If you want multiply basil, it takes place in March-April, in a terrine and under a heated shelter (18 to 20 ° C). When the seedlings have two leaves, it's time to transplant the basil into pots, before installing it outside, under a frame or plastic tunnel.
- To read: Growing and caring for basil
Species and varieties of basil
In front of the many varieties of basil, there is something for everyone:
- ‘Balconstar’: With tiny green leaves, it forms round, bushy pots.
- 'Monstrous Mammoth': with giant leaves, very blistered.
- 'Lemon Basil': with a lemon scent.
- "Purple Ruffles": with purple leaves, notched, a little blistered and very fragrant.

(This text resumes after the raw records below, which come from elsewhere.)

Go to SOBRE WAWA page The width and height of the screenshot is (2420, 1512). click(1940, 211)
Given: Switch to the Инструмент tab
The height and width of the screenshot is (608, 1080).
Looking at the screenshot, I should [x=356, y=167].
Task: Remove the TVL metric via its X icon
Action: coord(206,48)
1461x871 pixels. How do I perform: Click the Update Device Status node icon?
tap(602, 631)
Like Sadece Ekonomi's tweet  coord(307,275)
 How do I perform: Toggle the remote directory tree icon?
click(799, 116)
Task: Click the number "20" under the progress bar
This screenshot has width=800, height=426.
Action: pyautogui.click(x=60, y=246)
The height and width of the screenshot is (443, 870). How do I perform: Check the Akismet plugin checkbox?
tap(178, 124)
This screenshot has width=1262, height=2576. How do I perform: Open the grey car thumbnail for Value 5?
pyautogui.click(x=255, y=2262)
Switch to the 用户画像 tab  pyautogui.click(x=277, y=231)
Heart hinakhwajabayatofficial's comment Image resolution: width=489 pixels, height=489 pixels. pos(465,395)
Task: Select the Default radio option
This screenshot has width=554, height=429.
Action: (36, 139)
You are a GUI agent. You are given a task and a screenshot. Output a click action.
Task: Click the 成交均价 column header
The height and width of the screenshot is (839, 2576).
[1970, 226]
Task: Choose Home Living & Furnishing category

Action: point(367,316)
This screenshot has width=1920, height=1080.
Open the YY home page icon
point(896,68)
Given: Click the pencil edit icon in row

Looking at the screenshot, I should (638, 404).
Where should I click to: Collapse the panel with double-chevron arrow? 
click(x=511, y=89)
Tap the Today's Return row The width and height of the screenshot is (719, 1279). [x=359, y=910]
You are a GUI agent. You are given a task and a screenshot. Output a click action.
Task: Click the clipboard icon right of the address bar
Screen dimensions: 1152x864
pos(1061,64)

- "Lettuce leaves": very large, wavy, fragrant leaves.
- "Marseillais": with oval leaves, very fragrant.
- "Fine green": with narrow leaves and a subtle fragrance.
- 'Rubin red': dark purple.
Basil in the kitchen
It is in summer that the harvest of basil is done, over water, as needed. Leaves and young shoots are suitable. You can freeze your basil or dry it, but be aware that it will lose its flavor.
As for how to taste it ... Almost at will and how you like it! Raw, in salads, on tomatoes, fish, pasta, sauces and omelets. Always add it at the last moment: it loses part of its taste during cooking.
- To read: all our recipes with basil
Small-leaf basil is more fragrant. If you want to use it in your winter recipes, freeze the leaves without the stems and use them to make pesto by tracking (mashing) the basil with garlic and olive oil. This is the best way to store basil - remember it should not cook!
Some synonyms of "basil" to shine in society ...
"Royal herb", "herb with sauces", "pesto", "balico", "Roman basil", "savatiers orange".